Record set.
'''
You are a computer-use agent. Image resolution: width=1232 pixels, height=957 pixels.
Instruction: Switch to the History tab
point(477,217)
'''
'''
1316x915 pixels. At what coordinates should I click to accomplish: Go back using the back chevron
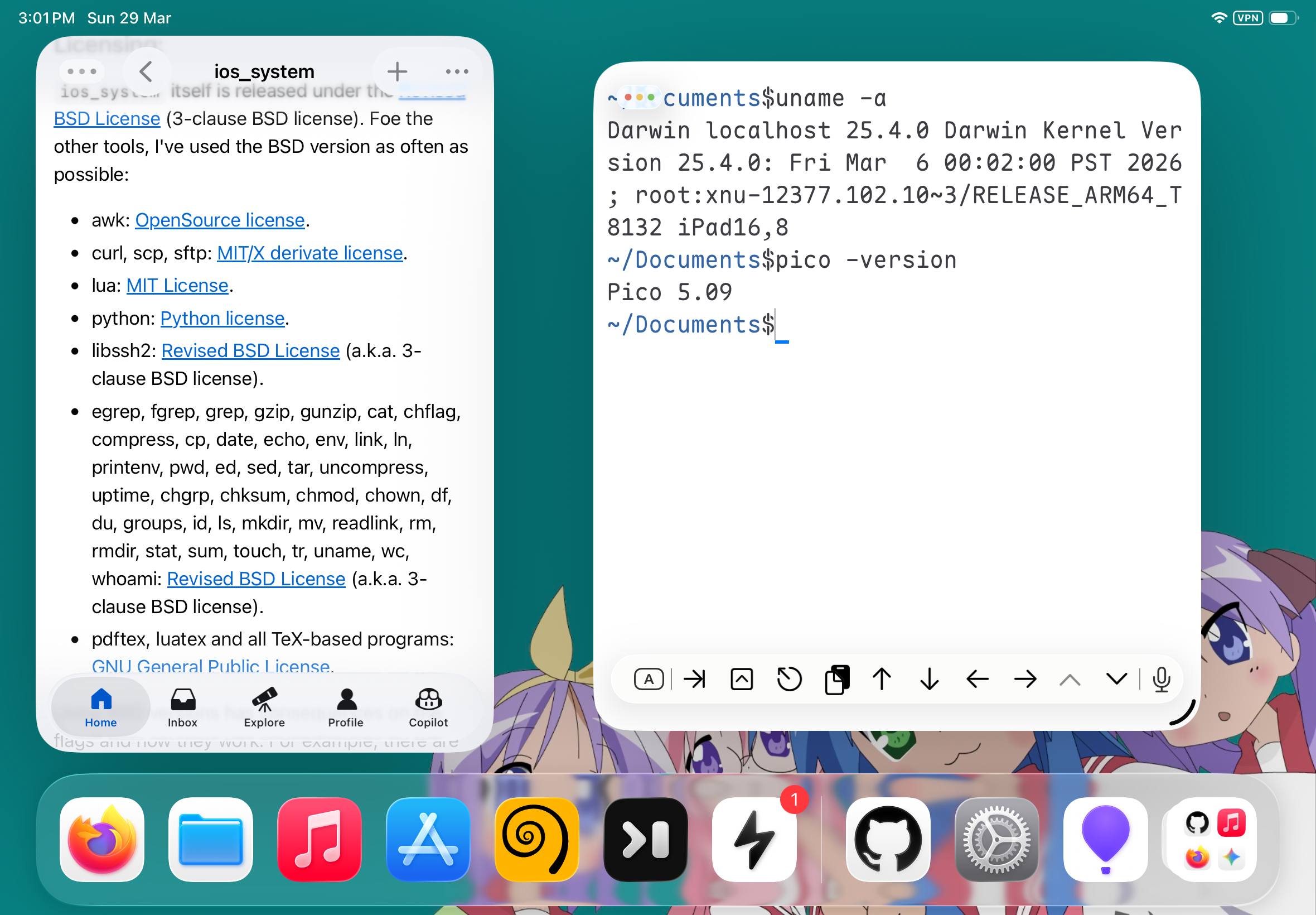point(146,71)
'''
'''
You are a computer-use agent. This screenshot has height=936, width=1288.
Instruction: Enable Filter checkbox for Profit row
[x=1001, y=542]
'''
Work item. Where the string "agent" appears in a line of the entries above, return that line.

Worked solution.
You are a computer-use agent. Image resolution: width=1232 pixels, height=957 pixels.
You are a computer-use agent. This screenshot has height=936, width=1288.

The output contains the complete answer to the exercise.